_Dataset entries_
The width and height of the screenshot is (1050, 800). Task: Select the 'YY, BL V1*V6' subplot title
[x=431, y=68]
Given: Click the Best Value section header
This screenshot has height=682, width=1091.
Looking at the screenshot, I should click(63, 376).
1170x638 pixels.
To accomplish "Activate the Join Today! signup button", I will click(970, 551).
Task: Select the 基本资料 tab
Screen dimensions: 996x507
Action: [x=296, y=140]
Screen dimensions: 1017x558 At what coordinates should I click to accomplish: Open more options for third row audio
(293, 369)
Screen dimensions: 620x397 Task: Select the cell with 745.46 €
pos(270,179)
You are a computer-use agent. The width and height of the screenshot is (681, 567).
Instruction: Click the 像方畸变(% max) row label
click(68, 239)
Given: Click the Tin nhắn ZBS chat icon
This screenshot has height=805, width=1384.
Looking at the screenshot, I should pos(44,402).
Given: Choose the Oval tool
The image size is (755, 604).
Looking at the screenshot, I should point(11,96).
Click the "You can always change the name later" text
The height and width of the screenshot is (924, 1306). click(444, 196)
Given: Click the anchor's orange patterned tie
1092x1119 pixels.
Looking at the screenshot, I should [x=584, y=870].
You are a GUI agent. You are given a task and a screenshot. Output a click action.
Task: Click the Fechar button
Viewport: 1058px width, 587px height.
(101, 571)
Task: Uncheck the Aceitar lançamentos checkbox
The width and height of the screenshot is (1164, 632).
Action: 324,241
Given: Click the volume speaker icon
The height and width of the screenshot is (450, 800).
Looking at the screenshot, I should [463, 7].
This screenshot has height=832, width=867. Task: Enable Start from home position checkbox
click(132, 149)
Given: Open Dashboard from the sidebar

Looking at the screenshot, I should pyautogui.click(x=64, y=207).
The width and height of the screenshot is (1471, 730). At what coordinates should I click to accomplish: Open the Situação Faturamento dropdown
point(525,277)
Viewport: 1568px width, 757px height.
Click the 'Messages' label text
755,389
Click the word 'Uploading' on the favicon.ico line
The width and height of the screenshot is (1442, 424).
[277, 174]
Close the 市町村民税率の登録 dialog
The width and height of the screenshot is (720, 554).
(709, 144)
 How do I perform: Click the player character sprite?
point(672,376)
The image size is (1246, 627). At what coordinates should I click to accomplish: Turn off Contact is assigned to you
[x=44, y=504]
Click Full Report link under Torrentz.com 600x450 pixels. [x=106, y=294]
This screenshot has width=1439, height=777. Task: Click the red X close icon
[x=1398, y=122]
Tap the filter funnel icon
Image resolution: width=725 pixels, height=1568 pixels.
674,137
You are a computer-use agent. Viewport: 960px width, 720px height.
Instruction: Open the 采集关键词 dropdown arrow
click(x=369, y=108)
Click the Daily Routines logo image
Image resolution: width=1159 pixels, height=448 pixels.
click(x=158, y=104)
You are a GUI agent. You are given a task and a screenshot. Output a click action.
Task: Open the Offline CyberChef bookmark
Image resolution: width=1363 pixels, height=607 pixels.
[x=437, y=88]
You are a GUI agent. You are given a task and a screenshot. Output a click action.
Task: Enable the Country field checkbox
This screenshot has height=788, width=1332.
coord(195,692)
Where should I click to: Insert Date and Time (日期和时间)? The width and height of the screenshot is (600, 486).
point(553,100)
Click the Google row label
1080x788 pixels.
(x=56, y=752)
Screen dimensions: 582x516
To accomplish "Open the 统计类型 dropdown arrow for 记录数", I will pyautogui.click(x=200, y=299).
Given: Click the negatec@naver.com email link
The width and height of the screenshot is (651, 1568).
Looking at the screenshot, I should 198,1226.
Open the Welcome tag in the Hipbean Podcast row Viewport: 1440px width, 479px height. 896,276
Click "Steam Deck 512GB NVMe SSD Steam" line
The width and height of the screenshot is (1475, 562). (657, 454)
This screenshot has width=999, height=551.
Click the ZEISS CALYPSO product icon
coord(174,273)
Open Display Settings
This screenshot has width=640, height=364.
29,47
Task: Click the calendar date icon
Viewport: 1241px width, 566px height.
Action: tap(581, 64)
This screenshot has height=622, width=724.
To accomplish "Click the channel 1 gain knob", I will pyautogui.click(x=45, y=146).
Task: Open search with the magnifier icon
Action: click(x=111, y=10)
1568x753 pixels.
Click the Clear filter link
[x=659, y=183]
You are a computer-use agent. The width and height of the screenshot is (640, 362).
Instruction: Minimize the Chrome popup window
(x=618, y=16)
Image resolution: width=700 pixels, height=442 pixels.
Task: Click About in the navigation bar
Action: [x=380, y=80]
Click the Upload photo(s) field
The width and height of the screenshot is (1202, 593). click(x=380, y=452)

_Exercise description_
Quote every record above exactly.

_Answer section_
The width and height of the screenshot is (1050, 800). Task: Select the 'YY, BL V1*V6' subplot title
[x=431, y=68]
Given: Click the Best Value section header
This screenshot has height=682, width=1091.
Looking at the screenshot, I should click(63, 376).
1170x638 pixels.
To accomplish "Activate the Join Today! signup button", I will click(970, 551).
Task: Select the 基本资料 tab
Screen dimensions: 996x507
Action: [x=296, y=140]
Screen dimensions: 1017x558 At what coordinates should I click to accomplish: Open more options for third row audio
(293, 369)
Screen dimensions: 620x397 Task: Select the cell with 745.46 €
pos(270,179)
You are a computer-use agent. The width and height of the screenshot is (681, 567).
Instruction: Click the 像方畸变(% max) row label
click(68, 239)
Given: Click the Tin nhắn ZBS chat icon
This screenshot has height=805, width=1384.
Looking at the screenshot, I should pos(44,402).
Given: Choose the Oval tool
The image size is (755, 604).
Looking at the screenshot, I should point(11,96).
Click the "You can always change the name later" text
The height and width of the screenshot is (924, 1306). click(444, 196)
Given: Click the anchor's orange patterned tie
1092x1119 pixels.
Looking at the screenshot, I should [x=584, y=870].
You are a GUI agent. You are given a task and a screenshot. Output a click action.
Task: Click the Fechar button
Viewport: 1058px width, 587px height.
(101, 571)
Task: Uncheck the Aceitar lançamentos checkbox
The width and height of the screenshot is (1164, 632).
Action: 324,241
Given: Click the volume speaker icon
The height and width of the screenshot is (450, 800).
Looking at the screenshot, I should [463, 7].
This screenshot has height=832, width=867. Task: Enable Start from home position checkbox
click(132, 149)
Given: Open Dashboard from the sidebar

Looking at the screenshot, I should pyautogui.click(x=64, y=207).
The width and height of the screenshot is (1471, 730). At what coordinates should I click to accomplish: Open the Situação Faturamento dropdown
point(525,277)
Viewport: 1568px width, 757px height.
Click the 'Messages' label text
755,389
Click the word 'Uploading' on the favicon.ico line
The width and height of the screenshot is (1442, 424).
[277, 174]
Close the 市町村民税率の登録 dialog
The width and height of the screenshot is (720, 554).
(709, 144)
 How do I perform: Click the player character sprite?
point(672,376)
The image size is (1246, 627). At what coordinates should I click to accomplish: Turn off Contact is assigned to you
[x=44, y=504]
Click Full Report link under Torrentz.com 600x450 pixels. [x=106, y=294]
This screenshot has width=1439, height=777. Task: Click the red X close icon
[x=1398, y=122]
Tap the filter funnel icon
Image resolution: width=725 pixels, height=1568 pixels.
674,137
You are a computer-use agent. Viewport: 960px width, 720px height.
Instruction: Open the 采集关键词 dropdown arrow
click(x=369, y=108)
Click the Daily Routines logo image
Image resolution: width=1159 pixels, height=448 pixels.
click(x=158, y=104)
You are a GUI agent. You are given a task and a screenshot. Output a click action.
Task: Open the Offline CyberChef bookmark
Image resolution: width=1363 pixels, height=607 pixels.
[x=437, y=88]
You are a GUI agent. You are given a task and a screenshot. Output a click action.
Task: Enable the Country field checkbox
This screenshot has height=788, width=1332.
coord(195,692)
Where should I click to: Insert Date and Time (日期和时间)? The width and height of the screenshot is (600, 486).
point(553,100)
Click the Google row label
1080x788 pixels.
(x=56, y=752)
Screen dimensions: 582x516
To accomplish "Open the 统计类型 dropdown arrow for 记录数", I will pyautogui.click(x=200, y=299).
Given: Click the negatec@naver.com email link
The width and height of the screenshot is (651, 1568).
Looking at the screenshot, I should 198,1226.
Open the Welcome tag in the Hipbean Podcast row Viewport: 1440px width, 479px height. 896,276
Click "Steam Deck 512GB NVMe SSD Steam" line
The width and height of the screenshot is (1475, 562). (657, 454)
This screenshot has width=999, height=551.
Click the ZEISS CALYPSO product icon
coord(174,273)
Open Display Settings
This screenshot has width=640, height=364.
29,47
Task: Click the calendar date icon
Viewport: 1241px width, 566px height.
Action: tap(581, 64)
This screenshot has height=622, width=724.
To accomplish "Click the channel 1 gain knob", I will pyautogui.click(x=45, y=146).
Task: Open search with the magnifier icon
Action: click(x=111, y=10)
1568x753 pixels.
Click the Clear filter link
[x=659, y=183]
You are a computer-use agent. The width and height of the screenshot is (640, 362).
Instruction: Minimize the Chrome popup window
(x=618, y=16)
Image resolution: width=700 pixels, height=442 pixels.
Task: Click About in the navigation bar
Action: [x=380, y=80]
Click the Upload photo(s) field
The width and height of the screenshot is (1202, 593). click(x=380, y=452)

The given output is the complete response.